**Task details**
No pictures, please. Copy exactly the lines from the one with "Where should I" through the final line below.

**Stored data entries**
[Start of Attachment]

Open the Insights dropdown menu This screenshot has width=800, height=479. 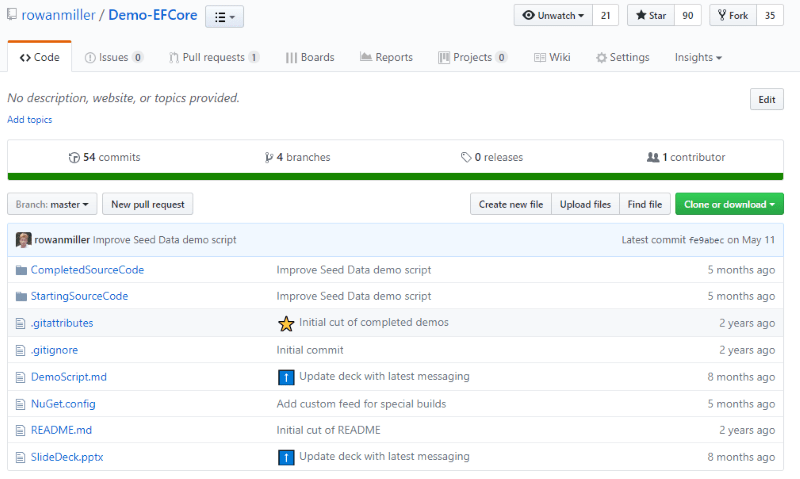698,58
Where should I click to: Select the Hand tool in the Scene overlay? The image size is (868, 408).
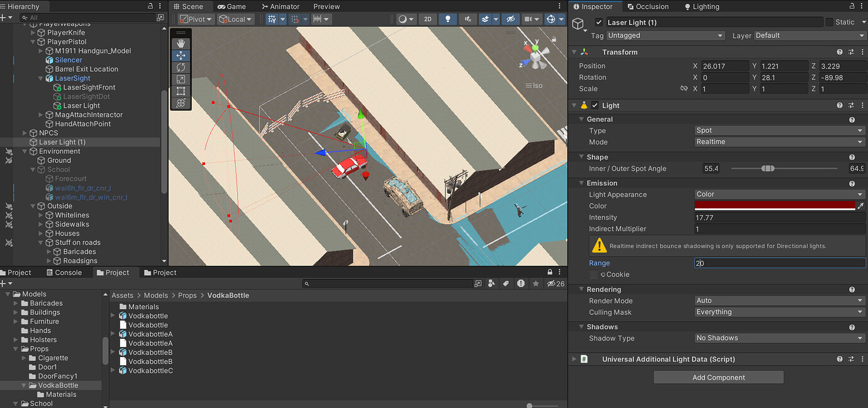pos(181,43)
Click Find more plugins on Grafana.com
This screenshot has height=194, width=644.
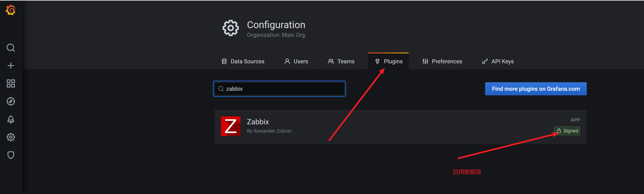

[End of Attachment]

**Completed exercise**
Where should I click to: Select the Hand tool in the Scene overlay? The image size is (868, 408).
pos(181,43)
Click Find more plugins on Grafana.com
This screenshot has height=194, width=644.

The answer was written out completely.